• _Assigned task_
Where the word "will" appears in a line below, copy the whole line.

Exercise material below:

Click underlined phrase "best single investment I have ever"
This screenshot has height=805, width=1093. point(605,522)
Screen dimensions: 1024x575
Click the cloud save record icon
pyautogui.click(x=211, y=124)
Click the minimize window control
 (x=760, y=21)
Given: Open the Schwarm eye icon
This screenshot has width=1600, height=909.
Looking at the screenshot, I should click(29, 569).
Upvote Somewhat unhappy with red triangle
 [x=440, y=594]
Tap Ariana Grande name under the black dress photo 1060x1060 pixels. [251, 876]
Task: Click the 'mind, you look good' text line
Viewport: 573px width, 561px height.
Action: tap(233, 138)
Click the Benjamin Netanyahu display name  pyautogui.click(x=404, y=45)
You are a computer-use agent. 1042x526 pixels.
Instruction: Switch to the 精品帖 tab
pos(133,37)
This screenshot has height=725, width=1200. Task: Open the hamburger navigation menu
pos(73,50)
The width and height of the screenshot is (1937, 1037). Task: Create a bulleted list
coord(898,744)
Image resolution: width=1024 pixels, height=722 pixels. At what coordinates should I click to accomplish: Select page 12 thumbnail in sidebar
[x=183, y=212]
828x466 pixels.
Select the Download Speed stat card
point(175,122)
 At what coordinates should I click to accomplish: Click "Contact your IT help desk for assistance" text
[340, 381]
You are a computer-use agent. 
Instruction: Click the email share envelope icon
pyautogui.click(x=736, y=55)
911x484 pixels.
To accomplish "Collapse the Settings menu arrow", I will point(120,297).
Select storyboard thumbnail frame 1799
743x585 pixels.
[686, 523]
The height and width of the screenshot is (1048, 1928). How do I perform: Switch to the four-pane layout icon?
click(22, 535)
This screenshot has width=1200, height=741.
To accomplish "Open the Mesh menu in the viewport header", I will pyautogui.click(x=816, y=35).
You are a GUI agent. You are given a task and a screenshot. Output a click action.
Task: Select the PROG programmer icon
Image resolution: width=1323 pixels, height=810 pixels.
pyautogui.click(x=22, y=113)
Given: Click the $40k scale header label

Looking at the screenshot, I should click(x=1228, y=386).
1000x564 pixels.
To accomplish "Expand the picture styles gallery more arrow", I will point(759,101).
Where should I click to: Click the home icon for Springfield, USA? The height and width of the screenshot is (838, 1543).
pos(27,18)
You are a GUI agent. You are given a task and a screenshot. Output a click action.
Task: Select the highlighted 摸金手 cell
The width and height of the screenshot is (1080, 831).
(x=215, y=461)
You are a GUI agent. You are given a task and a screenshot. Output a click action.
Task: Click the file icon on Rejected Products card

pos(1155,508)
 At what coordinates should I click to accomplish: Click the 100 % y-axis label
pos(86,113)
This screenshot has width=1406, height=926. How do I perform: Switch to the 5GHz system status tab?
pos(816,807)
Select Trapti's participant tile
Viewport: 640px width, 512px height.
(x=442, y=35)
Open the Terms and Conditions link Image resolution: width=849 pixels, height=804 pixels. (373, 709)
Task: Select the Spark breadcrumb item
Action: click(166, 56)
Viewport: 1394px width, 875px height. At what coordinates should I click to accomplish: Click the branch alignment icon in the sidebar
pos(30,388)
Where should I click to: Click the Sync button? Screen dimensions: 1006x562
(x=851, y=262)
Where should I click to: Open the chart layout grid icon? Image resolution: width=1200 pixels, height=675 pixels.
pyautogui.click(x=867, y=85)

End of Exercise material.

• _Answer for this exercise_
To accomplish "Collapse the Settings menu arrow", I will point(120,297).
To accomplish "Open the Mesh menu in the viewport header", I will pyautogui.click(x=816, y=35).
To accomplish "Expand the picture styles gallery more arrow", I will point(759,101).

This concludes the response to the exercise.